Now, let's inspect our model and, finally, train it. The training process may take a while depending on your PC hardware.

In [None]:
#model_in.shape is the input format
print(encoder.summary())
print(decoder.summary())
print(model_AE.summary())
print(model_HR.summary())
print(model_e2e.summary())

ckpt_dir_AE=log_prefix+'/AE/checkpoints'
stdout_log_file = log_prefix + '/AE/stdout.log'
#ckpt_filepath=ckpt_dir+'/cp-{epoch:04d}.ckpt'
ckpt_filepath_AE=ckpt_dir_AE+'/cp-{epoch:04d}.ckpt'
# Include the epoch in the file name (uses `str.format`)
ckpt_dir_e2e=log_prefix+'/AE/checkpoints_e2e'
ckpt_filepath_e2e=ckpt_dir_e2e+'/cp-{epoch:04d}.ckpt'
#ckpt_filepath_e2e=ckpt_dir_e2e+'/cp.ckpt'
#we will also set a directory to save our trained weights once they are finished
weights_path_prefix=log_prefix#glob.glob('../experiments/' + exp_id + '*')[0] #for latest experiment weights


os.makedirs(ckpt_dir_AE,exist_ok=True)
os.makedirs(ckpt_dir_e2e,exist_ok=True)
file_path=log_prefix+'/AE'

In [None]:
#weights_dir_AE=weights_path_prefix+'/AE/checkpoints'
#os.makedirs(weights_dir_AE,exist_ok=True)
#ckpt_filepath_AE=weights_dir_AE+'/cp.ckpt'

if exp_id!='1_1':
    #callbacks
    callbacks=[]

    callbacks.append(tf.keras.callbacks.ModelCheckpoint(ckpt_filepath_AE,
                    save_weights_only=True,save_best_only=True,
                    monitor="val_loss",mode='min'))
    # Train
    model_AE.fit(train_ds_AE,epochs=600,validation_data=val_ds_AE,callbacks=callbacks)

In [None]:
#Load best AE ckpt
weights_dir_AE=weights_path_prefix+'/AE/checkpoints'
latest_ckpt = tf.train.latest_checkpoint(weights_dir_AE)
print('Loading model from ckpt {}'.format(latest_ckpt))
model_AE.load_weights(latest_ckpt)

# Train End2End model
if exp_id!='1_1':
    #callbacks
    callbacks=[]

    callbacks.append(tf.keras.callbacks.ModelCheckpoint(ckpt_filepath_e2e,
                    save_weights_only=True,save_best_only=True,
                    monitor="val_loss",mode='min'))
    model_e2e.fit(train_ds_e2e,epochs=1000,validation_data=val_ds_e2e,
                  callbacks=callbacks)

**Prepare for Quanitization aware training**

Now that we have our model ready, we should now use something called quantization aware training (QAT), that will train our network in preparation to be converted to a lighter format. Everything before this can be run in a tensorflow_GPU conda environment for faster execution. For QAT, we need tf-nightly which is the default installation in tf_MS3 conda environment. 
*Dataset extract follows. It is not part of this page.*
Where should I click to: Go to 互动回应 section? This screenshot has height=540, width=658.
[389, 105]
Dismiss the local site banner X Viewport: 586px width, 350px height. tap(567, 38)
Integer Quantization is the process of converting parameters (weights, bias, and activations) in our network to 8 bit integer values, used because 8bit integer values are both faster and lighter in terms of storage, whitch is very helpful for microcontrollers. While QAT is not the quantization process itself, This training will optimize our weights to the 8bit model and fine tune them to prepare for this conversion process. It does this by simulating what the model would run like if it used integers, and then optimizing these pre-converted numbers to minized the loss function AFTER it has been trained. Note that we have not actually converted the numbers by involking QAT, we have just prepared the model.

In [None]:
import tensorflow_model_optimization as tfmopt

#Load best e2e ckpt
#latest_ckpt = tf.train.latest_checkpoint(weights_dir_e2e)
#print('Loading model from ckpt {}'.format(latest_ckpt))
#model_e2e.load_weights(latest_ckpt)

#performing generation of the quantization aware model of the encoder
quan_model_generator = tfmopt.quantization.keras.quantize_model
encoder_q = quan_model_generator(encoder) #quantization aware encoder
decoder_noq = keras.models.clone_model(decoder)
decoder_noq.mem_shape=decoder.mem_shape #copy mem_shape attribute explicitly
decoder_noq.set_weights(decoder.get_weights())
decoder_noq.trainable=False #Freeze decoder for now

# Make the AE model, for quantization of it later on

_,_,model_AE_q = create_model_AE(model_in.shape[1:],
latent_shape=(16,),reps=4,mem_shape=(4,),encoder=encoder_q,decoder=decoder_noq)

# Make e2e model
model_e2e_q = create_model_e2e(model_in.shape[1:],4,encoder_q,decoder_noq,model_HR)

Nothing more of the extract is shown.